2. What types of data is included?
3. Are there any data missing?
4. Provide the main statistics about the entries of the dataset (mean, std, etc.)
5. Visualize the data (min 3 graphs), e.g. correlation between different variables. Are there any interesting patterns?
Part II: Apply ML analysis [40 points]
1. Choose the features and targets in the dataset.
2. Preprocess the dataset for training (e.g. cleaning and filling the missing variables, split between training/testing/validation).
3. Apply ML algorithms (min 3 algorithms) to model the target variable. This can be either classification or regression task. You can use any of the libraries with inbuilt ML functions.
4. Provide the comparison of the results of different ML models you have used. This can be in the form of graph representation and your reasoning about the results.
Part III: Employ multiple datasets and extract insights [40 points]
1. Choose any related dataset to your current one. Combine the two into one dataset. The combined dataset doesn’t have size requirements.

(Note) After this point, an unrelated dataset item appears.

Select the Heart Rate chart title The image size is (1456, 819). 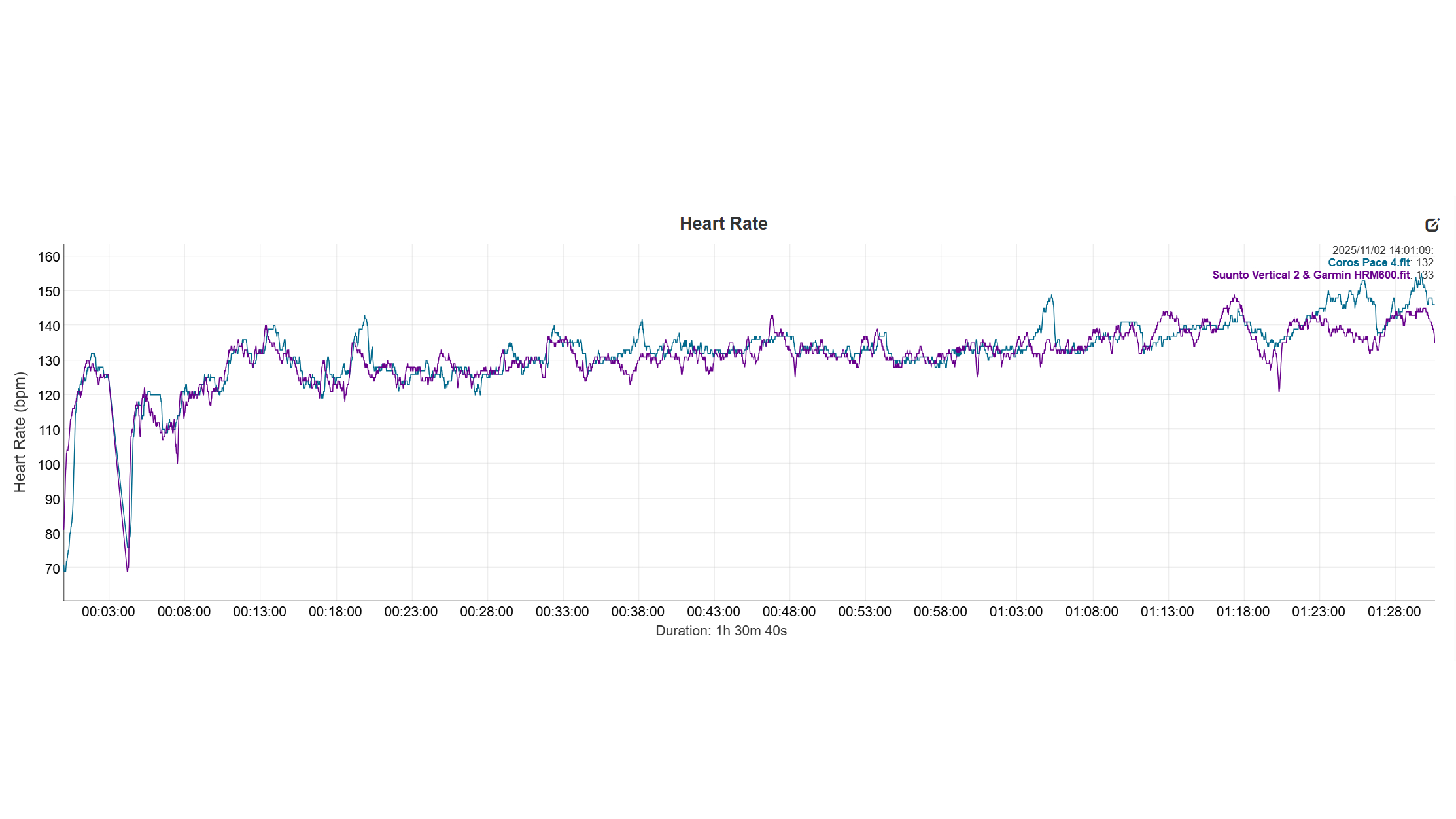pos(723,223)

2. Choose the correlated variables.
3. Perform statistical analysis on finding the correlation between selected features from both datasets. Examples:
a. Find the correlation between the crime and the number of schools in the area.
b. Find the correlation between the traffic and the population in the area
4. Analyse the results and any interesting patterns.
Submit the Project
● Submit at UBLearns Assignments
● The code of your implementations should be written in Python. You can submit multiple files, but they all need to have a clear name.
● All project files should be packed in a ZIP file named YOUR_UBIT_project1.zip (e.g. avereshc_project1.zip ).
● Your Jupyter notebook should be saved with the results. If you are submitting python scripts, after extracting the ZIP file and executing command python main.py in the first level directory, all the generated results and plots you used in your report should appear printed out in a clear manner.
● In your report include the answers to questions for each part. You can complete the report in a separate pdf file or in Jupyter notebook along with your code.
● Include all the references that have been used to complete the project.